━━━ Information given ━━━
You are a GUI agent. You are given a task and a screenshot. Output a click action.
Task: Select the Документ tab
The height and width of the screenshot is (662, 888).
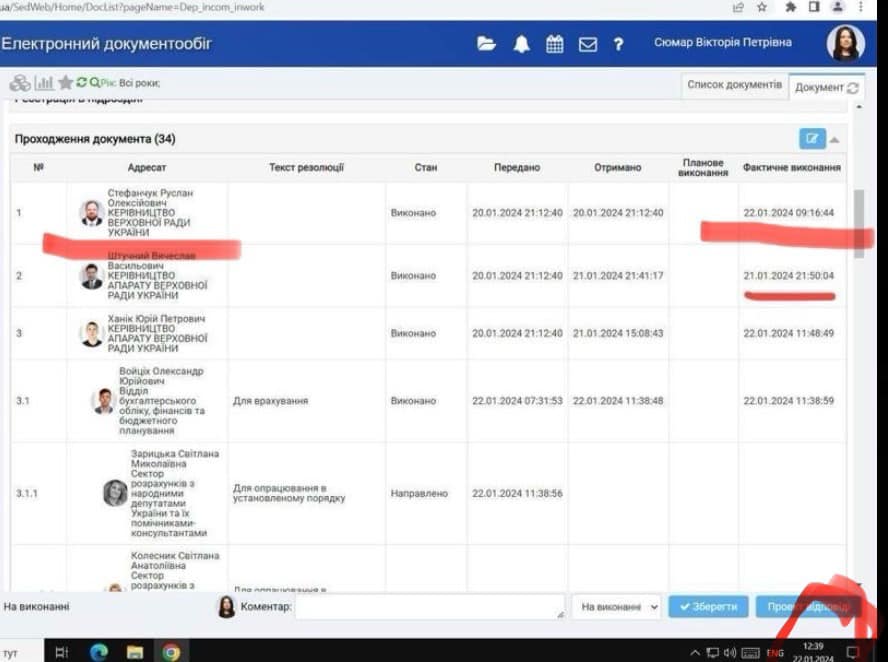[825, 87]
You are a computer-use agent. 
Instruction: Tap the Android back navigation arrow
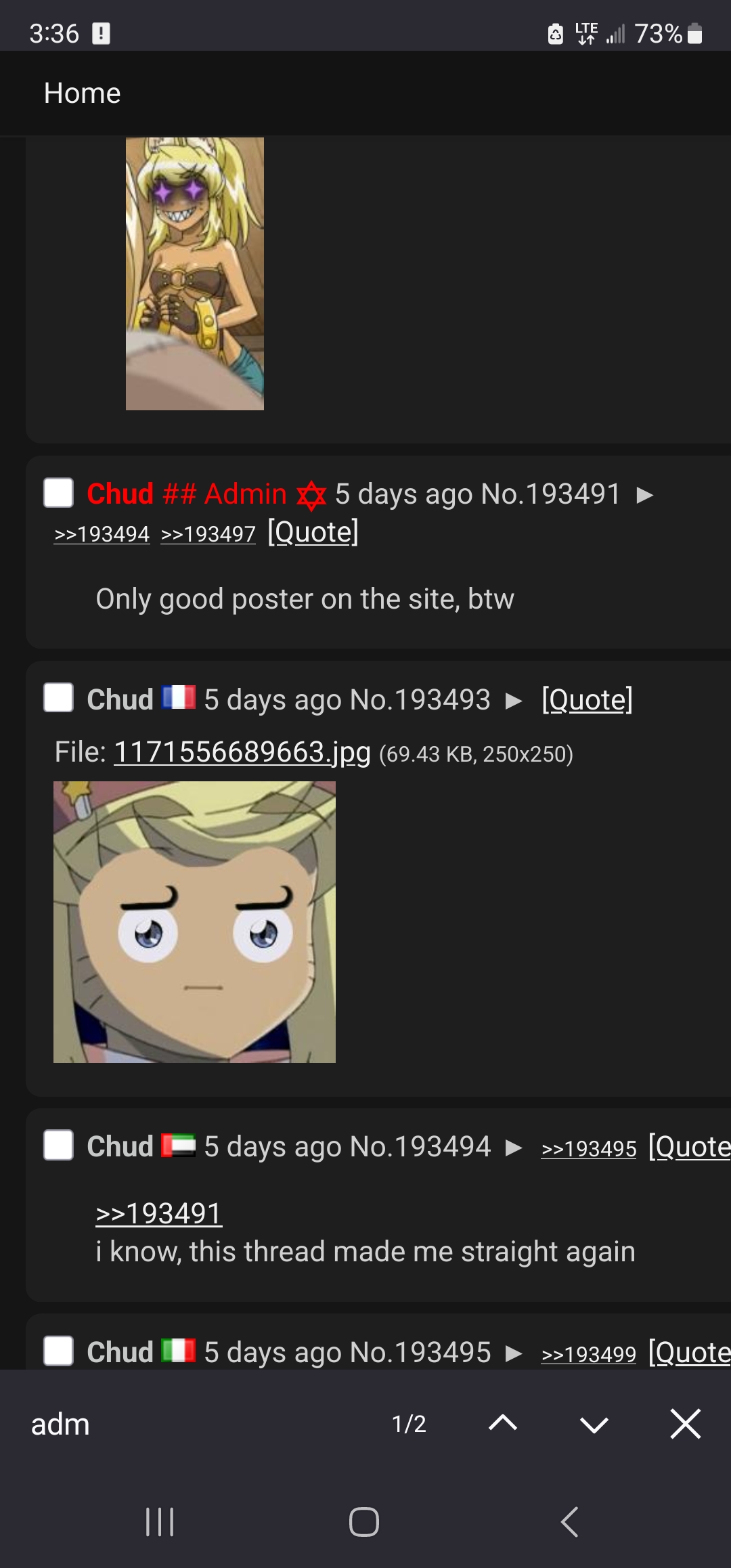point(569,1522)
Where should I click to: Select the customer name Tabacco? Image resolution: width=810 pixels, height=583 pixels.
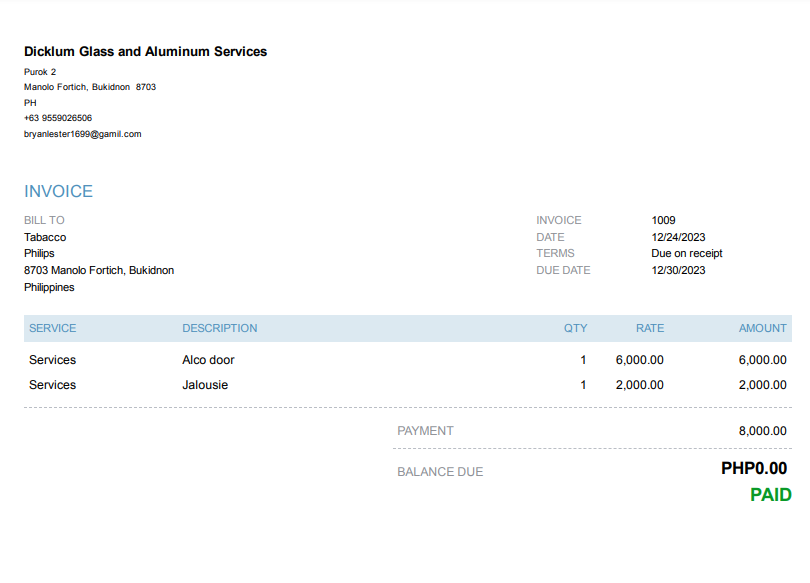click(x=45, y=237)
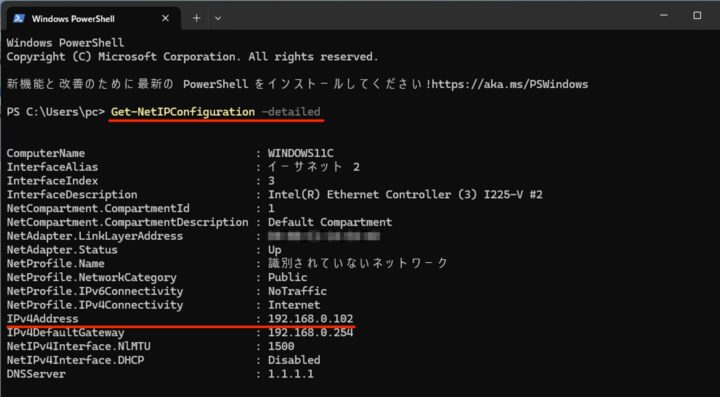Click the NlMTU value 1500
720x397 pixels.
tap(281, 346)
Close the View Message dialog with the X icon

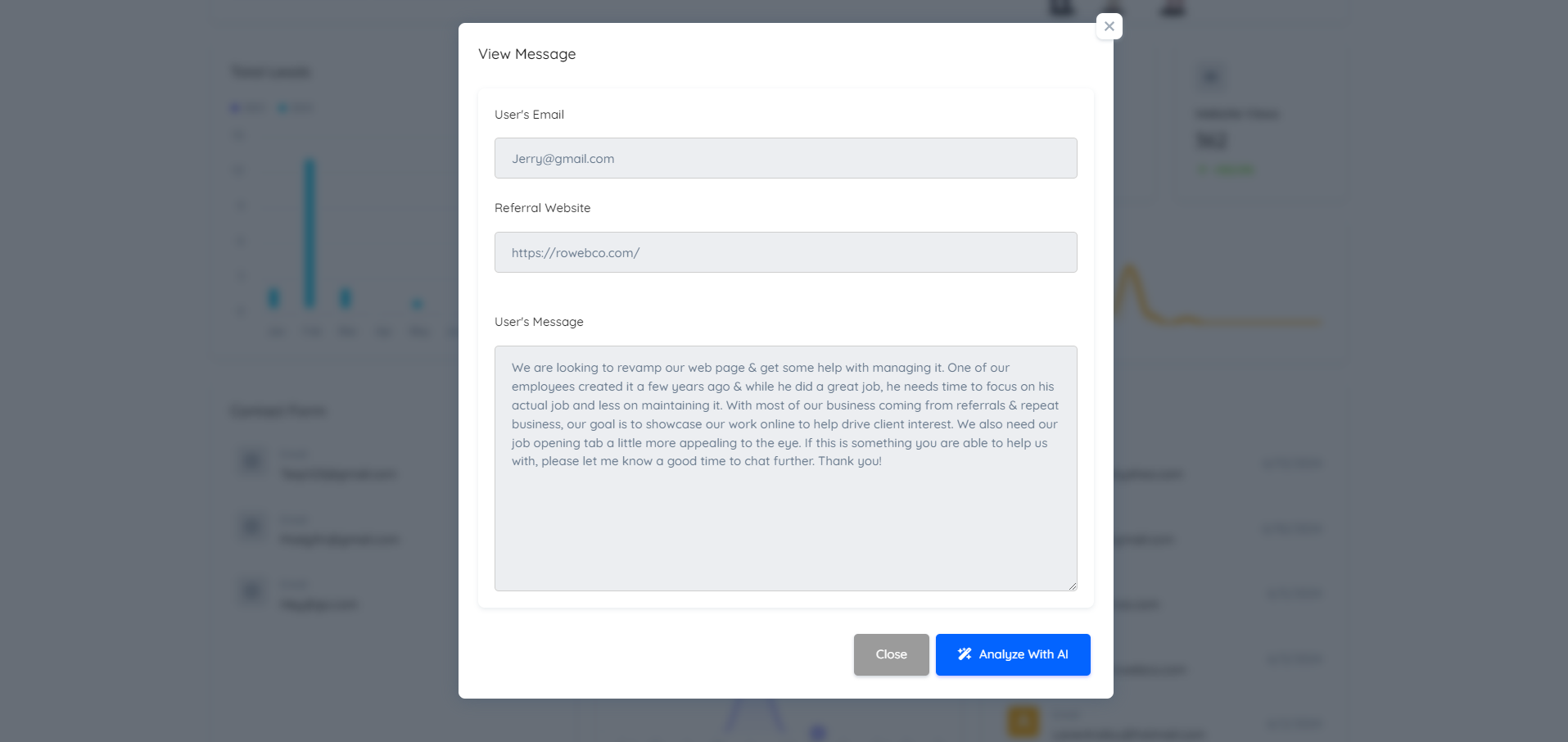pyautogui.click(x=1109, y=26)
━━━
• [Work to be completed]: Repeat the records above word for word. Pictures stay out of the copy.

• [Expected output]:
You are a GUI agent. You are given a task and a screenshot. Output a click action.
Task: Select the Документ tab
The height and width of the screenshot is (662, 888).
[825, 87]
You are a computer-use agent. 
Instruction: Tap the Android back navigation arrow
point(569,1522)
Where should I click to: Select the customer name Tabacco? Image resolution: width=810 pixels, height=583 pixels.
click(x=45, y=237)
Click the NlMTU value 1500
720x397 pixels.
tap(281, 346)
Close the View Message dialog with the X icon

pyautogui.click(x=1109, y=26)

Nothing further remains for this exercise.